→ To be done
Output the lines of the listing from the line with "This screenshot has height=1096, width=1698." up to and including the line with "click(115, 419)", reproducing them character for character.

====== Information given

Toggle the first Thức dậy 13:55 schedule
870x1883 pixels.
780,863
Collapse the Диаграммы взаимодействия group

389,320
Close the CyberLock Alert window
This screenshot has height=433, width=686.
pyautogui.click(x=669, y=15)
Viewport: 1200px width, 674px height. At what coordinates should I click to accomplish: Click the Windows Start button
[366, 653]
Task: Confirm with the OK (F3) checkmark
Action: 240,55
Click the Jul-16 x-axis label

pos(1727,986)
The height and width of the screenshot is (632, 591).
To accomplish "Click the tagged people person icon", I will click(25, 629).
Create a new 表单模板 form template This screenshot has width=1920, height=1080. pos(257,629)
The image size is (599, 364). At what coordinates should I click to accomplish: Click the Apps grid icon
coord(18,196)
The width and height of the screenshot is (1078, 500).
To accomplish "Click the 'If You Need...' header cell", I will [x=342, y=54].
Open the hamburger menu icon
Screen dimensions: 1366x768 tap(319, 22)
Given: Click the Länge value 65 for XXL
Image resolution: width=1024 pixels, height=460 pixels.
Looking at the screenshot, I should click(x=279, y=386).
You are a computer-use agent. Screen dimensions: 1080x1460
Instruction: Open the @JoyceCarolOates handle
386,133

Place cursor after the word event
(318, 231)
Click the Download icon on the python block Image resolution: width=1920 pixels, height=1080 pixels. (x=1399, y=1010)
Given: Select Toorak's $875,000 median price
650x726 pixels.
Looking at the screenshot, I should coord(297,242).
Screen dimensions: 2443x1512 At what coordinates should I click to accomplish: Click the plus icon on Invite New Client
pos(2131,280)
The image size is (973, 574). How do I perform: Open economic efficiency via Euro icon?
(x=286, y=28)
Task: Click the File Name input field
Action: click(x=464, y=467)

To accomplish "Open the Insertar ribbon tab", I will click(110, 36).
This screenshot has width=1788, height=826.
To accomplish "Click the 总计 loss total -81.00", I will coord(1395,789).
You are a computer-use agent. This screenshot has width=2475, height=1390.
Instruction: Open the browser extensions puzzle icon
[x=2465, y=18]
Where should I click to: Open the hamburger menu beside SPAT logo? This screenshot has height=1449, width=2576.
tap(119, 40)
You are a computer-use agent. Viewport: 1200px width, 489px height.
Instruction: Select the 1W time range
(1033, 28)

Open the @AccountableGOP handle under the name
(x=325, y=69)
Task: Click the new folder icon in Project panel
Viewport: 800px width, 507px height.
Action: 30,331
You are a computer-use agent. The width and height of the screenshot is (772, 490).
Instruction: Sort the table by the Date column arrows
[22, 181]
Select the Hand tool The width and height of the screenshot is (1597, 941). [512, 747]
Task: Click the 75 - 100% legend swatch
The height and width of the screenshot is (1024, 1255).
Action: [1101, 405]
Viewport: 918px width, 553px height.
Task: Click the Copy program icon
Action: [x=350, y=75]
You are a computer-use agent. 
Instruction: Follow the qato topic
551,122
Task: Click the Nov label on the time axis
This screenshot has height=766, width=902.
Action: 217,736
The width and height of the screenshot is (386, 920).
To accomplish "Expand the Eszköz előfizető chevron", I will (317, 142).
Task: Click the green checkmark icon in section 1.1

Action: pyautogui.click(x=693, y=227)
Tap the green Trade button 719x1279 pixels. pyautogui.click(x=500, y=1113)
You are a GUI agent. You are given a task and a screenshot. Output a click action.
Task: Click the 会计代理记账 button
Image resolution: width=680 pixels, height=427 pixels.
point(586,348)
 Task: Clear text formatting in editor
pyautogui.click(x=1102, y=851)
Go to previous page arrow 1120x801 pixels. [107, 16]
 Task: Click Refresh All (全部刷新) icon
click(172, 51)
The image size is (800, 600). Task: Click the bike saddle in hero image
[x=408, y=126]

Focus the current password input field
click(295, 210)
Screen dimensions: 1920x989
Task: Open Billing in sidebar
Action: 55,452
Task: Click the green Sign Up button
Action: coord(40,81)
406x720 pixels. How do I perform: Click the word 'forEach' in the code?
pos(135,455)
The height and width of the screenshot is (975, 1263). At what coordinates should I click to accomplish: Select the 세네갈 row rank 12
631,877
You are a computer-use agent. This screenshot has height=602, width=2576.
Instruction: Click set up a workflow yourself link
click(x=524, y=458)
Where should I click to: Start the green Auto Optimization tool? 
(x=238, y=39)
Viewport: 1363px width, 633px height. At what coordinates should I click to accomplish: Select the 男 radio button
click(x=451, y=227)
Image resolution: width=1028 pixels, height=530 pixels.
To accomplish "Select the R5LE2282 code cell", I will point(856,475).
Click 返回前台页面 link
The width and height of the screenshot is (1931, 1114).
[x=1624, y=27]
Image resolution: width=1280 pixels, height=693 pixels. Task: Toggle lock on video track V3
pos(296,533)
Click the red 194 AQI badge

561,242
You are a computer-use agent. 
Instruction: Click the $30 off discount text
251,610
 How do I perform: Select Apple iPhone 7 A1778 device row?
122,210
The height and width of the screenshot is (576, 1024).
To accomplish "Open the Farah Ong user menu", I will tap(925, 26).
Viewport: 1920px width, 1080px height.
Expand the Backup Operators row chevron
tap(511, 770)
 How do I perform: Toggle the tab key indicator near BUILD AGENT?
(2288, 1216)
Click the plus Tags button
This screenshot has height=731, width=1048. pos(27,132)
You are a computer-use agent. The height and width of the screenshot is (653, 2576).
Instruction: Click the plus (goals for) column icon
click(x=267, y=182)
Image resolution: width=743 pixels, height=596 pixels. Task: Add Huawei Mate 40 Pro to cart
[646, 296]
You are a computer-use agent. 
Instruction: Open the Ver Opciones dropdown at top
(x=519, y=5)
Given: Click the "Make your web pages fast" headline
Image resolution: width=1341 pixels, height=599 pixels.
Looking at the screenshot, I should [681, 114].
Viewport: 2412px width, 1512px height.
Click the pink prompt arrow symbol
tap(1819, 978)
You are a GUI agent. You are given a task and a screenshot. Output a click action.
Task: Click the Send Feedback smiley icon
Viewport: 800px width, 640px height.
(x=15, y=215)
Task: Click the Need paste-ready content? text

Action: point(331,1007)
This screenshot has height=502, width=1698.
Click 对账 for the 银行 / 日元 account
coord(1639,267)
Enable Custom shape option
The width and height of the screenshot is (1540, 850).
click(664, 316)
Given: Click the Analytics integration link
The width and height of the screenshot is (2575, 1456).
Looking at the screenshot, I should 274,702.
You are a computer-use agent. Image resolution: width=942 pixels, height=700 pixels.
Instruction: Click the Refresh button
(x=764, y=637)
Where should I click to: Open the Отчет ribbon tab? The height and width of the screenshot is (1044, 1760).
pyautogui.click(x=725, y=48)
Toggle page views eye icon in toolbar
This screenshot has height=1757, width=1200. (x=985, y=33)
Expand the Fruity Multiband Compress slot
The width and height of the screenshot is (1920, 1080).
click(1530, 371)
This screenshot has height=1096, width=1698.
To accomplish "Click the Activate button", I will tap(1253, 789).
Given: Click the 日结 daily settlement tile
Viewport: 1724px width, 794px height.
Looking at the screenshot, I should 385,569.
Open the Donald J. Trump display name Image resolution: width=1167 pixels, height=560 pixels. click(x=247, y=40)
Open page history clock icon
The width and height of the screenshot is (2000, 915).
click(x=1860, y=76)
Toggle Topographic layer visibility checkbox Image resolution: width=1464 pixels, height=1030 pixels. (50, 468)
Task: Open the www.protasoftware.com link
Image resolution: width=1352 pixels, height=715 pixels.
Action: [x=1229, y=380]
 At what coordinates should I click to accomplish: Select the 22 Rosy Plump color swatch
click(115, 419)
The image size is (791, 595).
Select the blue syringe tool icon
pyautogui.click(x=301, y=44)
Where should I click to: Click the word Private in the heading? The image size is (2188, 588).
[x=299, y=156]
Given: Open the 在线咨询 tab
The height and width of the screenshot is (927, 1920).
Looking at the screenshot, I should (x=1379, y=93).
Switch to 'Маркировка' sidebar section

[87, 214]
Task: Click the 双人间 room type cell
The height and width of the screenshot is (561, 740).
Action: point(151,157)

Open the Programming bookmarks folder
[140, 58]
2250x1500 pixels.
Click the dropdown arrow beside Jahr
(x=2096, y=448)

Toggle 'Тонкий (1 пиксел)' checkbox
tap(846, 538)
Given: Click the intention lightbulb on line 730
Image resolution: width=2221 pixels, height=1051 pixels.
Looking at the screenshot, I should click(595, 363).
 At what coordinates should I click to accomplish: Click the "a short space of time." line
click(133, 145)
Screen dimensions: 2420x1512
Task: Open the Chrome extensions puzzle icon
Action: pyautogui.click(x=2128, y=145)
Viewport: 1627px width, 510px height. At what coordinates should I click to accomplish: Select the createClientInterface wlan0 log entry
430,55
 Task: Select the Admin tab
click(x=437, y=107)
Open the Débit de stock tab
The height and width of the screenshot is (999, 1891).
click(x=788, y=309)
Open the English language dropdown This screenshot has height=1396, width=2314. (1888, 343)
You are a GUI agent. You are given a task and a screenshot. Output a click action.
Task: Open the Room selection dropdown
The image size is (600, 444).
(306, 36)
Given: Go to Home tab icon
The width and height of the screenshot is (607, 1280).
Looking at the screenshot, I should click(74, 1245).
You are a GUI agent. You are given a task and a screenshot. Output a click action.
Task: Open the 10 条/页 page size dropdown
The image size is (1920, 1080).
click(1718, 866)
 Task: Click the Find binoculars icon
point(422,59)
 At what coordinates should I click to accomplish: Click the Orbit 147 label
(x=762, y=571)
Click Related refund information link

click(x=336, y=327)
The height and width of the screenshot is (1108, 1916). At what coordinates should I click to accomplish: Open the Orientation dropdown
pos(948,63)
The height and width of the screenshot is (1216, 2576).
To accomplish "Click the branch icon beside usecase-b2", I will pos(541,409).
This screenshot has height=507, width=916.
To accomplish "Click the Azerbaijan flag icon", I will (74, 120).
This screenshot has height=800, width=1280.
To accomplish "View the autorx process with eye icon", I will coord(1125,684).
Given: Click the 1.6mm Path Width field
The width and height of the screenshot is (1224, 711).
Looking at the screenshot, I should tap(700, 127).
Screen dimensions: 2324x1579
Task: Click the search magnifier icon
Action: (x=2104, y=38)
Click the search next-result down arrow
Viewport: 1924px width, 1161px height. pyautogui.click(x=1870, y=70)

============

→ Exercise answer
This screenshot has height=1096, width=1698.
To accomplish "Click the Activate button", I will tap(1253, 789).
Given: Click the 日结 daily settlement tile
Viewport: 1724px width, 794px height.
Looking at the screenshot, I should 385,569.
Open the Donald J. Trump display name Image resolution: width=1167 pixels, height=560 pixels. click(x=247, y=40)
Open page history clock icon
The width and height of the screenshot is (2000, 915).
click(x=1860, y=76)
Toggle Topographic layer visibility checkbox Image resolution: width=1464 pixels, height=1030 pixels. (50, 468)
Task: Open the www.protasoftware.com link
Image resolution: width=1352 pixels, height=715 pixels.
Action: [x=1229, y=380]
 At what coordinates should I click to accomplish: Select the 22 Rosy Plump color swatch
click(115, 419)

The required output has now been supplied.